И мне снится моя страна —
вся довольство и красота,
и чем глубже сон, тем она,
словно в детстве,
родная,
та…
Всё спала б я ночной порой
и дневною (хоть это дичь).
И любимый теперь герой
мой —
Обломов.
Илья Ильич.
Пора, мой друг, и нам с тобою
замыслить собственный побег.
И я уже готова к бою
за нас, мой главный человек.
Давай поселимся на даче —
не на своей, так на чужой —
и станем жить с тобой иначе,
точней, как все: как муж с женой.
Прощай, эпоха романтизма —
цветов, свиданий и разлук…
Да будет дом, семья, отчизна.
Да будет Бог! Пора, мой друг…
А если, как тряпку, меня отжать,
что у меня остается?
Мать.
А если еще посильнее?
Муж.
Хоть он ходок.
И игрок к тому ж.
А если совсем — чтоб один лишь вздох.
А если совсем — чтобы вздох один?
Что у меня остается?
Бог?
Нет, у меня остается сын.
Рухнул дом, и не светит свет,
но осталась кариатида;
так сегодня и ты, поэт:
не показывая вида,
держишь то, чего больше нет.
Моя домработница Шура
вечно просит взаймы,
и я, как последняя дура,
достаю из своей сумы,
потому что учила в школе…
Но настал двадцать первый век:
что я, маленькая, что ли?
Кто тут маленький человек?
Кто мы — сестры с ней или братья?
Кто — она или я — народ?
…Я дарю ей свои платья,
и она кое-что берет…
Что есть стихи?
Цель или средство?
Искусство выше или жизнь?
Талант правее или сердце,
и кто — нормальный или шиз?
Растут баллады из навоза?
Поэту писан ли закон?
Где прошлогодний снег?
А розы?
В раю или в аду Вийон?..
А ведь летом здесь была малина,
и краснее не было куста.
А сейчас какая-то могила:
снежный холмик, только без креста.
Неужели этот снег растает?
Ведь осталось времени в обрез…
Неужели этот день настанет?
Неужели вправду Он воскрес?
Вот так сквозь текст старо —
славянский,
как через лес —
густой и вязкий, —
который впору прополоть,
бредешь —
и выведет Господь…
Мне у ног Твоих, Господи, было сидеть недосуг,
вечно я то латала, то шила, то штопала…
Не хватало мне в сутках часов, не хватало мне рук,
но слова Твои я повторяла в трудах моих шепотом.
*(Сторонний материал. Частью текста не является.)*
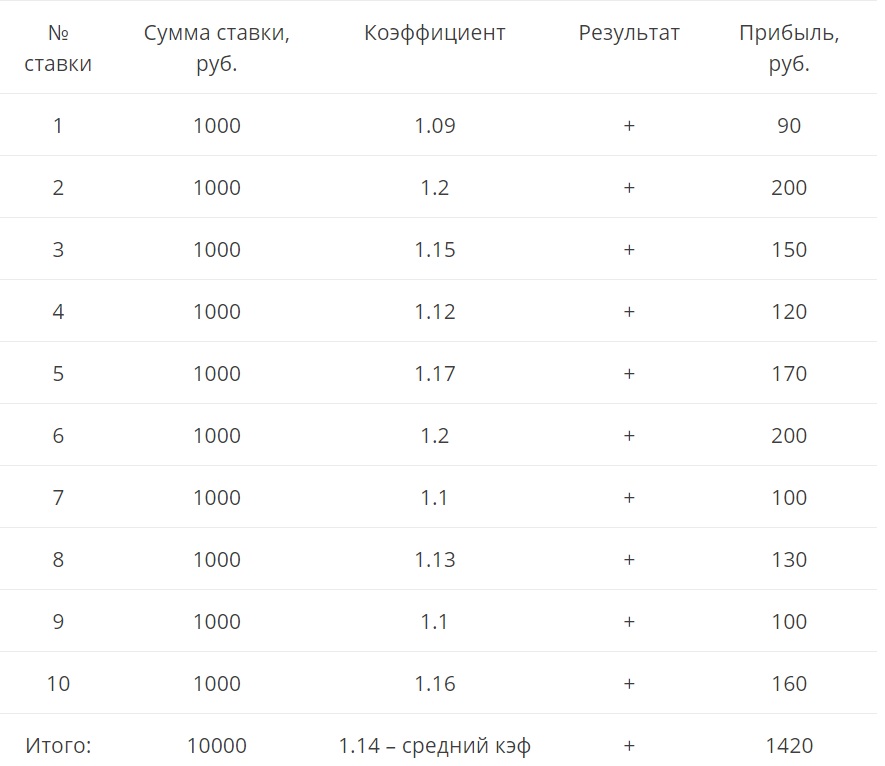
Task: Click the profit cell showing 130
Action: pos(789,560)
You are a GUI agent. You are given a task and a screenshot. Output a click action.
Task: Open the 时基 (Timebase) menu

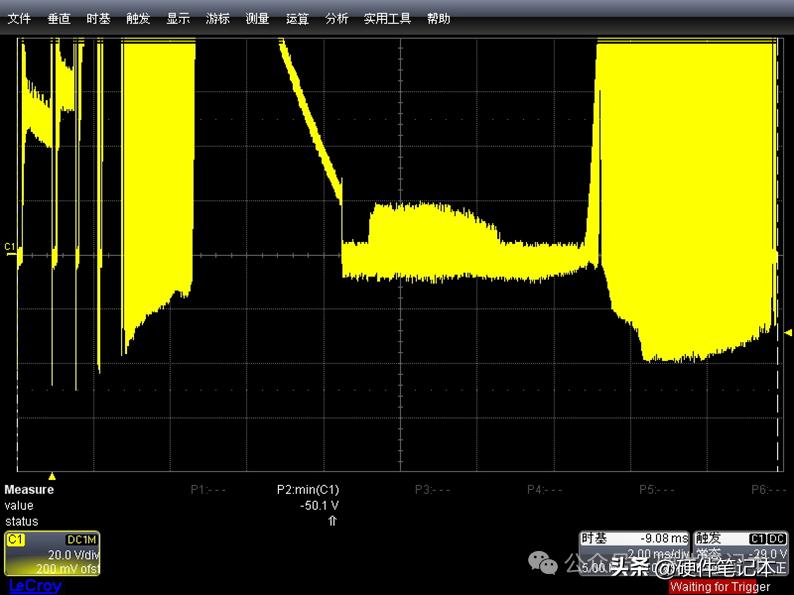(98, 18)
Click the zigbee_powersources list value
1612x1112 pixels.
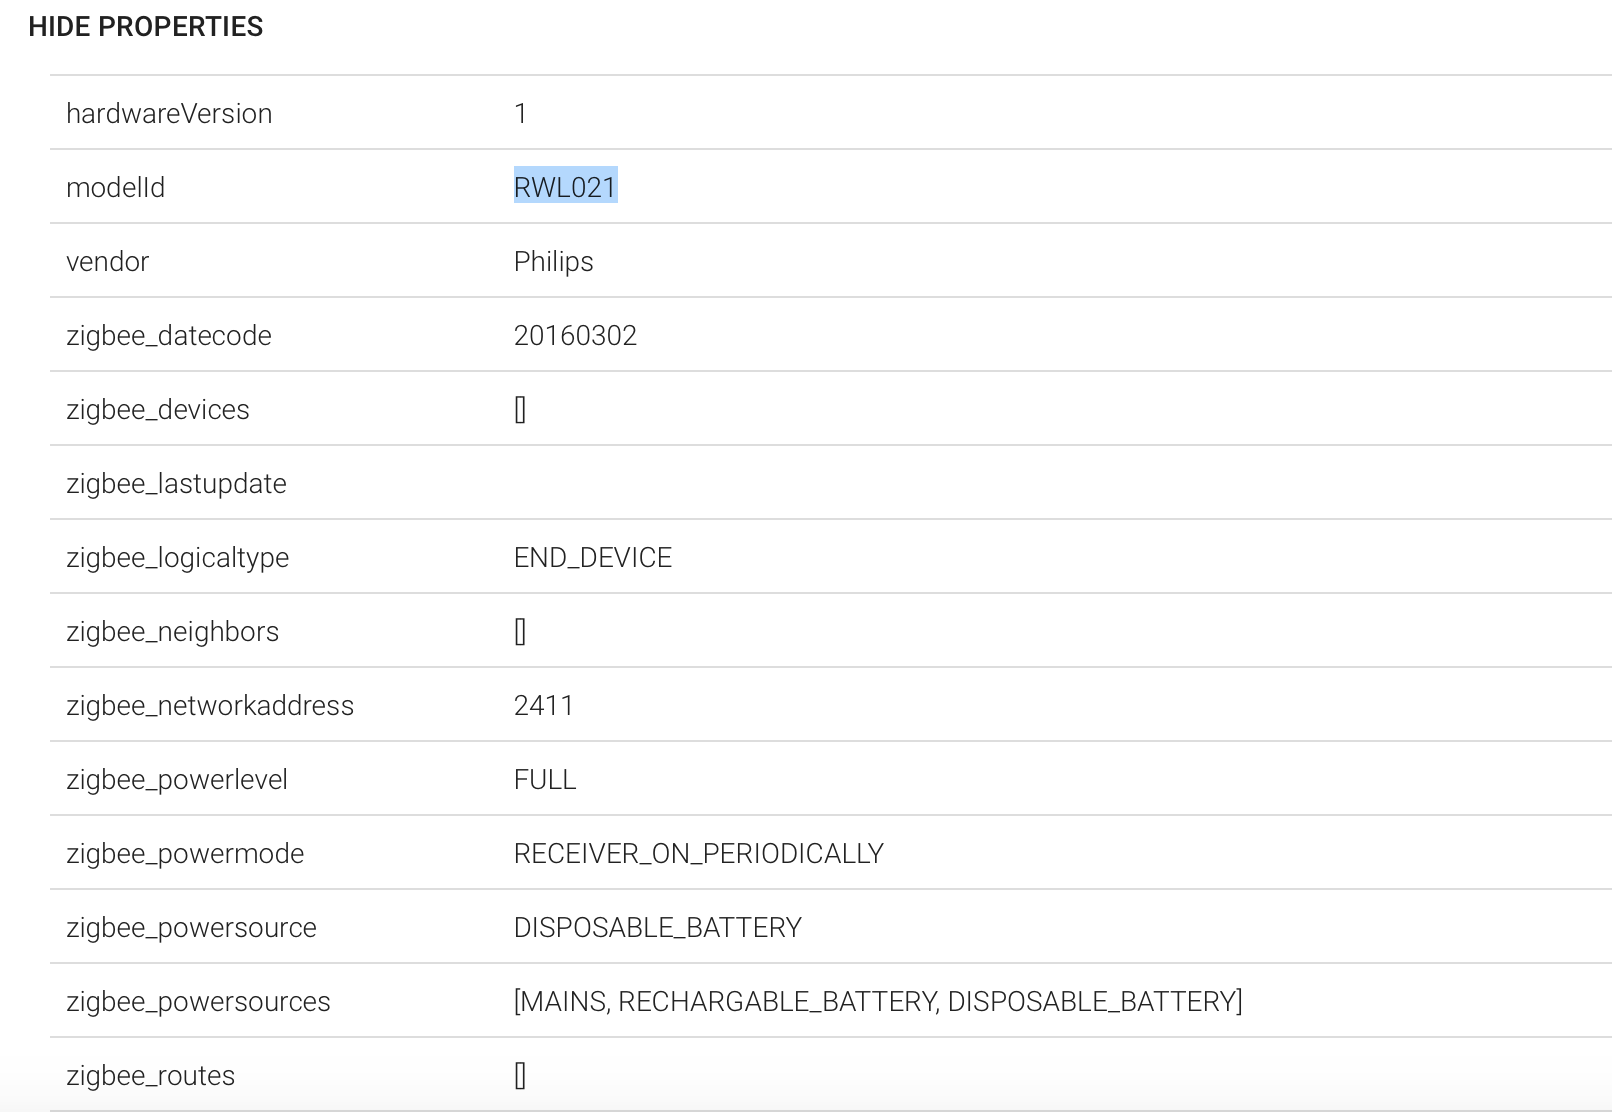click(877, 1002)
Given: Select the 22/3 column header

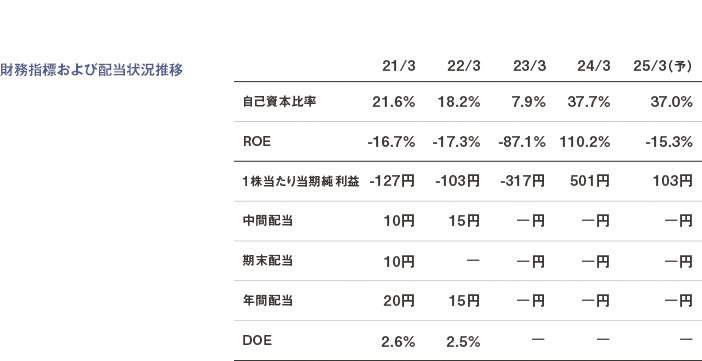Looking at the screenshot, I should click(x=464, y=66).
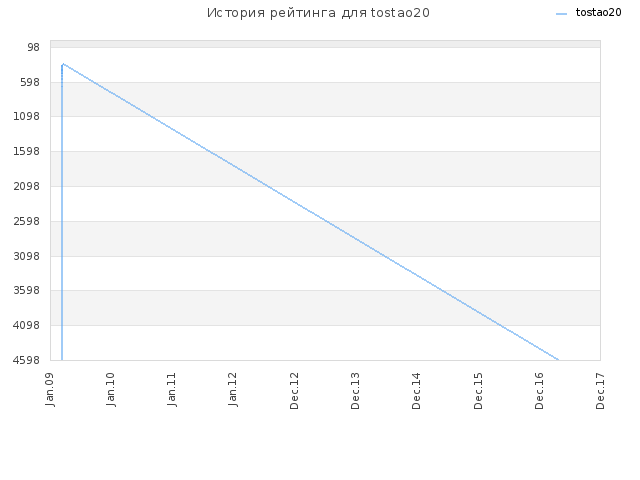The height and width of the screenshot is (480, 640).
Task: Click the 98 y-axis label
Action: 33,47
Повторяла, когда бесконечные мыла полы,
повторяла, когда обмывала умершего брата я,
и тогда мне не сутки — столетия были малы
и мой дом был мне крест, на котором была я распятая.
И устала я так, век за веком держа этот дом,
дом, в котором я каждую щелку и угол излазала,
что, когда Ты придешь, я в углу буду спать мертвым сном
и меня разбудить тяжелей Тебе будет, чем Лазаря.